Today, Hansson is responsible for getting GeoCore X10 to analyse and catalogue minerals in the correct way; a task that involves pushing boundaries on a daily basis. Making the impossible possible. “When you work with pioneering technology, it is not just about reaching a new goal, one also has to invent the path to that goal”, Alexander continues.
Orexplore builds a culture in which talents could be challenged but also fulfilled. The responsibility of solving a problem rests on you or your team. And since the task is to solve problems that no one has solved before, everyone has their own way of achieving results. This leads to a strong belief in one’s own ability, and our people develop both personally and professionally. In the company, there is a good understanding for the challenges that face individuals and departments”.
Civil engineer Sandra Egardt, in charge of the production of GeoCore X10, was also attracted by Orexplore’s one-step-at-a-time approach. “I came from massive Scania to Orexplore, a company with twenty employees. But even though Orexplore was small, it had invested in a world-class production line, something usually found in very large industrial companies. The combination of high-level production and an insight into what our physicists and programmers are working on makes my job both exciting and interesting.”
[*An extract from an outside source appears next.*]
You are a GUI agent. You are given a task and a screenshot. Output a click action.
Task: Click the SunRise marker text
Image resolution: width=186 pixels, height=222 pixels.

Egardt, who has been at Orexplore for three years, and in that time managed a year’s maternity leave, sees Orexplore’s corporate culture as a great strength, both for her and the company. “We have a common goal, but are allowed to have different views on how to get there. This means that we are constantly stimulating each other to rethink and think differently. We trigger each other to bring forward arguments and solve problems. Quite simply, we make each other better, which is necessary if we want great achievements and an improvement from yesterday”, Egardt concludes.